Exercise directions:
Could you repeat the records below exactly as written?

Input data:
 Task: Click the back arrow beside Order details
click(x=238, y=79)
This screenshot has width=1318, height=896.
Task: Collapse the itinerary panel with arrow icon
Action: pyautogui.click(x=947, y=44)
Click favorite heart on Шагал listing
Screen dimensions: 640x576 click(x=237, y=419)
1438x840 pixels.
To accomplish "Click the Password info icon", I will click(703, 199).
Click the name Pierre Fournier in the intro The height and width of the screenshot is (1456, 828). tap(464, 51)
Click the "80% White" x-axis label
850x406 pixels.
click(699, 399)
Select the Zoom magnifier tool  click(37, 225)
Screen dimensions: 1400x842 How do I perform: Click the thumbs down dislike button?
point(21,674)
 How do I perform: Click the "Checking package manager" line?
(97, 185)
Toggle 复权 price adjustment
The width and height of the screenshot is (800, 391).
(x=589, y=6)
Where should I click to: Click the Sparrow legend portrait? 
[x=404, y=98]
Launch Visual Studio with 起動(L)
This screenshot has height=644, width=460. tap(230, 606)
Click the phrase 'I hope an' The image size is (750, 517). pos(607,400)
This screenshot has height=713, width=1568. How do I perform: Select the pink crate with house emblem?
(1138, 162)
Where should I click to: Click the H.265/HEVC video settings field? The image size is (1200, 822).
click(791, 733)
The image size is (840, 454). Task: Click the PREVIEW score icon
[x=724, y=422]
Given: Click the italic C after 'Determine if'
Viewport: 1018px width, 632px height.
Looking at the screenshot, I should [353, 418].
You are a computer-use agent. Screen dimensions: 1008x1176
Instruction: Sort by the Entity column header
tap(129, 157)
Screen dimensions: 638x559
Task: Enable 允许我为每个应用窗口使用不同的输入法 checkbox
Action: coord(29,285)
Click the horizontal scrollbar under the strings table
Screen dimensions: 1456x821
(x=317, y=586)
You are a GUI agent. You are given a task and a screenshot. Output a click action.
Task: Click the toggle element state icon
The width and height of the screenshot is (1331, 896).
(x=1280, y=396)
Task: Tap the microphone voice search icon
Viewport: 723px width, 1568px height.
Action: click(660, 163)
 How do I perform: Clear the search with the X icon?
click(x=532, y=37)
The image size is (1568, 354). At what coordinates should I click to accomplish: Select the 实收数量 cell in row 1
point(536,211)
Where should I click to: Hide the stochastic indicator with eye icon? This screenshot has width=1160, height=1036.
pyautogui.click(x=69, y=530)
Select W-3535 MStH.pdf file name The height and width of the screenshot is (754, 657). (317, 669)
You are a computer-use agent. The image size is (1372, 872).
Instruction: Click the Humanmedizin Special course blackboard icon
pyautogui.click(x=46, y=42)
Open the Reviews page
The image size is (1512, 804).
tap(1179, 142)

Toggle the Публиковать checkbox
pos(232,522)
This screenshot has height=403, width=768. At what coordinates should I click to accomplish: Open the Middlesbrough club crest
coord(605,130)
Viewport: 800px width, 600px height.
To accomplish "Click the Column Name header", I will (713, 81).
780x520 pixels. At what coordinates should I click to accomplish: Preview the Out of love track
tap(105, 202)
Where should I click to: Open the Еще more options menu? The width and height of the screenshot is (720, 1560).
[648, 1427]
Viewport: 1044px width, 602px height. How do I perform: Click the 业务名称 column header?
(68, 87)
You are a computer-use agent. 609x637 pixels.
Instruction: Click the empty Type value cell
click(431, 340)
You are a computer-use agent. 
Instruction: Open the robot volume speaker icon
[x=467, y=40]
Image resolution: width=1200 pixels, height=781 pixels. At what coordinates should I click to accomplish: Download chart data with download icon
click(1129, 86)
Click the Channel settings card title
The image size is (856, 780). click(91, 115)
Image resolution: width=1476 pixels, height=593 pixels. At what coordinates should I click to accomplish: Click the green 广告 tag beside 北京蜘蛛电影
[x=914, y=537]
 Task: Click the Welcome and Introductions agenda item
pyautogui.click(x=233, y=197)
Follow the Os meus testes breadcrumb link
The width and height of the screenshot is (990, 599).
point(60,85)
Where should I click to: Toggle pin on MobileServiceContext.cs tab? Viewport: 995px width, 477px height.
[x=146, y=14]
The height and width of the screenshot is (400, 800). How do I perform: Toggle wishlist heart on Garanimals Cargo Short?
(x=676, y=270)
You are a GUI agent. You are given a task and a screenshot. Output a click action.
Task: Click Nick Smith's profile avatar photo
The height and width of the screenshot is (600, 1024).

Solution to this task:
 Task: Click the back arrow beside Order details
click(x=238, y=79)
This screenshot has width=1318, height=896.
Task: Collapse the itinerary panel with arrow icon
Action: pyautogui.click(x=947, y=44)
Click favorite heart on Шагал listing
Screen dimensions: 640x576 click(x=237, y=419)
1438x840 pixels.
To accomplish "Click the Password info icon", I will click(703, 199).
Click the name Pierre Fournier in the intro The height and width of the screenshot is (1456, 828). tap(464, 51)
Click the "80% White" x-axis label
850x406 pixels.
click(699, 399)
Select the Zoom magnifier tool  click(37, 225)
Screen dimensions: 1400x842 How do I perform: Click the thumbs down dislike button?
point(21,674)
 How do I perform: Click the "Checking package manager" line?
(97, 185)
Toggle 复权 price adjustment
The width and height of the screenshot is (800, 391).
(x=589, y=6)
Where should I click to: Click the Sparrow legend portrait? 
[x=404, y=98]
Launch Visual Studio with 起動(L)
This screenshot has height=644, width=460. tap(230, 606)
Click the phrase 'I hope an' The image size is (750, 517). pos(607,400)
This screenshot has height=713, width=1568. How do I perform: Select the pink crate with house emblem?
(1138, 162)
Where should I click to: Click the H.265/HEVC video settings field? The image size is (1200, 822).
click(791, 733)
The image size is (840, 454). Task: Click the PREVIEW score icon
[x=724, y=422]
Given: Click the italic C after 'Determine if'
Viewport: 1018px width, 632px height.
Looking at the screenshot, I should [353, 418].
You are a computer-use agent. Screen dimensions: 1008x1176
Instruction: Sort by the Entity column header
tap(129, 157)
Screen dimensions: 638x559
Task: Enable 允许我为每个应用窗口使用不同的输入法 checkbox
Action: coord(29,285)
Click the horizontal scrollbar under the strings table
Screen dimensions: 1456x821
(x=317, y=586)
You are a GUI agent. You are given a task and a screenshot. Output a click action.
Task: Click the toggle element state icon
The width and height of the screenshot is (1331, 896).
(x=1280, y=396)
Task: Tap the microphone voice search icon
Viewport: 723px width, 1568px height.
Action: click(660, 163)
 How do I perform: Clear the search with the X icon?
click(x=532, y=37)
The image size is (1568, 354). At what coordinates should I click to accomplish: Select the 实收数量 cell in row 1
point(536,211)
Where should I click to: Hide the stochastic indicator with eye icon? This screenshot has width=1160, height=1036.
pyautogui.click(x=69, y=530)
Select W-3535 MStH.pdf file name The height and width of the screenshot is (754, 657). (317, 669)
You are a computer-use agent. The image size is (1372, 872).
Instruction: Click the Humanmedizin Special course blackboard icon
pyautogui.click(x=46, y=42)
Open the Reviews page
The image size is (1512, 804).
tap(1179, 142)

Toggle the Публиковать checkbox
pos(232,522)
This screenshot has height=403, width=768. At what coordinates should I click to accomplish: Open the Middlesbrough club crest
coord(605,130)
Viewport: 800px width, 600px height.
To accomplish "Click the Column Name header", I will (713, 81).
780x520 pixels. At what coordinates should I click to accomplish: Preview the Out of love track
tap(105, 202)
Where should I click to: Open the Еще more options menu? The width and height of the screenshot is (720, 1560).
[648, 1427]
Viewport: 1044px width, 602px height. How do I perform: Click the 业务名称 column header?
(68, 87)
You are a computer-use agent. 609x637 pixels.
Instruction: Click the empty Type value cell
click(431, 340)
You are a computer-use agent. 
Instruction: Open the robot volume speaker icon
[x=467, y=40]
Image resolution: width=1200 pixels, height=781 pixels. At what coordinates should I click to accomplish: Download chart data with download icon
click(1129, 86)
Click the Channel settings card title
The image size is (856, 780). click(91, 115)
Image resolution: width=1476 pixels, height=593 pixels. At what coordinates should I click to accomplish: Click the green 广告 tag beside 北京蜘蛛电影
[x=914, y=537]
 Task: Click the Welcome and Introductions agenda item
pyautogui.click(x=233, y=197)
Follow the Os meus testes breadcrumb link
The width and height of the screenshot is (990, 599).
point(60,85)
Where should I click to: Toggle pin on MobileServiceContext.cs tab? Viewport: 995px width, 477px height.
[x=146, y=14]
The height and width of the screenshot is (400, 800). How do I perform: Toggle wishlist heart on Garanimals Cargo Short?
(x=676, y=270)
You are a GUI agent. You are given a task and a screenshot. Output a click action.
Task: Click Nick Smith's profile avatar photo
The height and width of the screenshot is (600, 1024).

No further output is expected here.